From the Board of Trustees: ABR Oral Exam Scoring Processes Reduce Subjectivity
By ABR Associate Executive Directors Mary S. Newell, MD, (Diagnostic Radiology), James B. Spies, MD, MPH, (Interventional Radiology), Geoffrey S. Ibbott, PhD, (Medical Physics), and Michael Yunes, MD, (Radiation Oncology); and ABR Associate Director of Psychometrics Ben Babcock, PhD
December 2025;18(6):4

Scoring oral exams is unavoidably subjective at some level. To mitigate the impact of that subjectivity on individual candidates and the validity of the overall assessment process, the ABR’s psychometric functions focus on standardization wherever possible.
One of the ways we enhance standardization is by having exam committees determine specific performance elements (essential points an examinee should mention to demonstrate full understanding) for each case. A second method is by holding category meetings before and after the exam periods to establish common ground for the examiners for the subspecialty case set in that portion of the exam.
There are separate content categories in each radiology discipline. Each category is the subject of a videoconference session (20 to 30 minutes in duration) between one examiner and one candidate. The examiner determines a composite score for the category, which is an average of the individual scores for the cases discussed during the session. Examiners assign case scores as whole numbers between 68 and 72. A passing score would be at or above the standard threshold (70). This reinforces that passing the exam does not require perfection, but it does require demonstrating the competence to function independently, effectively, and safely in service to patients. To avoid crosstalk bias, the examiner commits to the score before seeing the scores of the other examiners who met with the same candidate.

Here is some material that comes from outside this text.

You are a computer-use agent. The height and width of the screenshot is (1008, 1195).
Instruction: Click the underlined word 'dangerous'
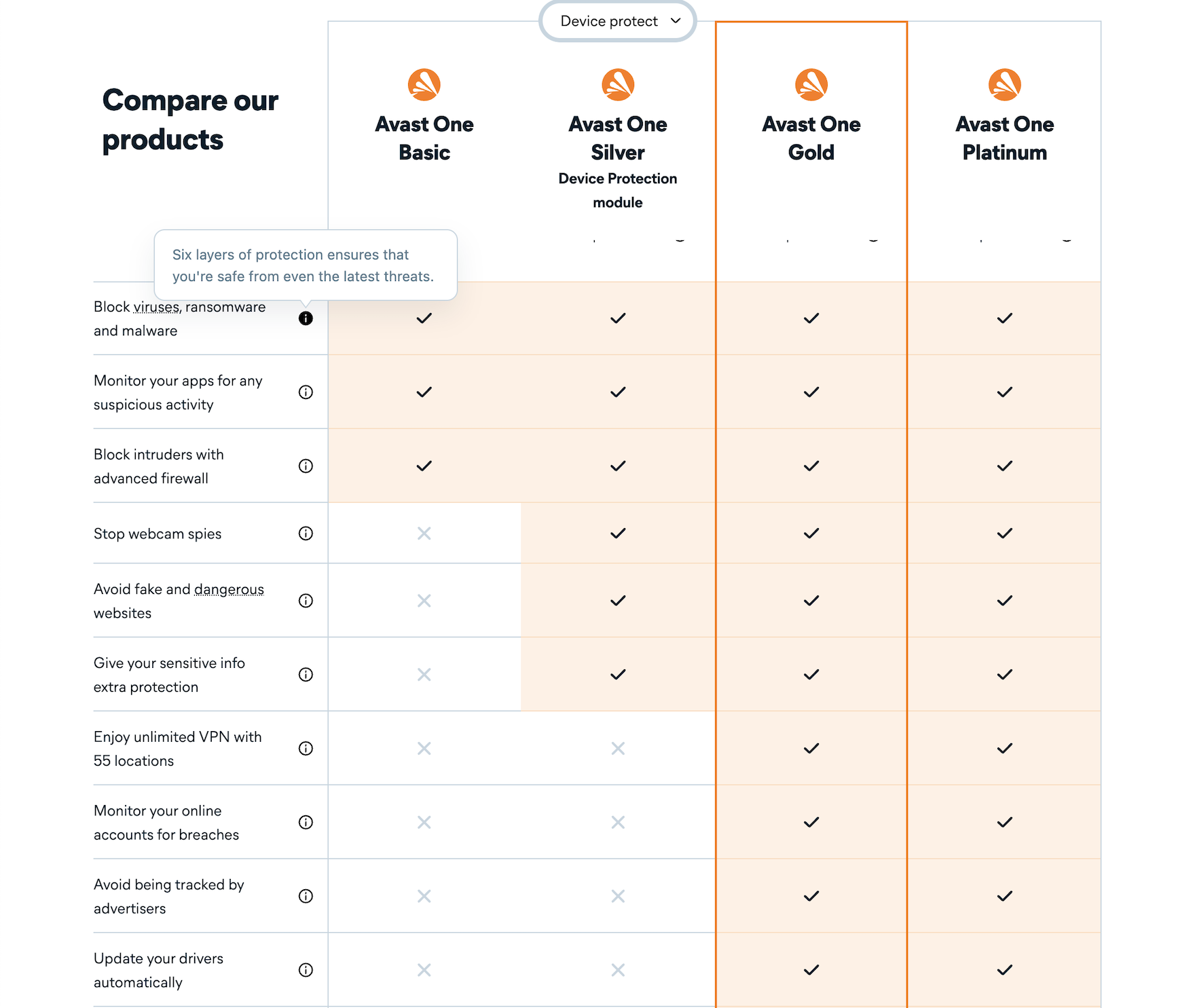(229, 590)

In medical physics, each of a candidate’s five examiners asks one question from each of five categories. The composite score for each category is the average of the scores from the five examiners.
Across all four disciplines (including diagnostic radiology, with the upcoming return to the DR oral exam in 2028), 68 corresponds to a performance that is “absolutely unsatisfactory,” 69 is “marginally unsatisfactory,” 70 is “satisfactory,” 71 is “good,” and 72 is “outstanding.” Because the score is based on multiple cases within a category, a poor performance on one case can usually be offset by a better performance on one or more other cases; a candidate rarely fails because of errors in discussing a single case.
Scoring details vary depending on the discipline (and the specific case being discussed). In radiation oncology, a passing score (70 or better) requires some combination of clinical and imaging assessment, consideration of the appropriateness of treatment options and planning, and recognition of relevant safety concerns (including organ-at-risk). In interventional radiology, cases require reasonable synthesis of clinical and imaging findings, appropriate treatment planning (including risks vs benefits), procedural technique, and the avoidance and treatment of potential complications. In medical physics, a passing score requires the candidate to demonstrate knowledge of clinical medical physics methods, imaging and treatment procedures, equipment performance, radiation protection standards, QA procedures, and problem-solving skills. For diagnostic radiology, most cases initially focus on observation (identification of the finding, its relevant features, and pertinent negatives). This is followed by synthesis (describing how the specific features of the finding[s] allow one to formulate a differential diagnosis, and proposing the most likely diagnosis), and subsequently by management (e.g., correctly identifying the need for additional imaging, biopsy, appropriate referral, etc.). Candidates will vary in the degree to which they may need prompting or redirection, but most of the exam experience attempts to replicate the communication and clinical skills that are expected of individuals who have successfully completed a rigorous training program.
Many new examiners are surprised to learn that the oral exams are far more consistent and objective than they might seem on the surface. Multiple data points for each category and independent determinations made by the examiners in multiple distinct sessions lead to results that typically vary little across a candidate’s aggregate performance. This is not unexpected; one would anticipate that a candidate whose abilities to apply a depth of knowledge and sound reasoning in one area would be able to demonstrate those same skills in another portion of the domain within their discipline.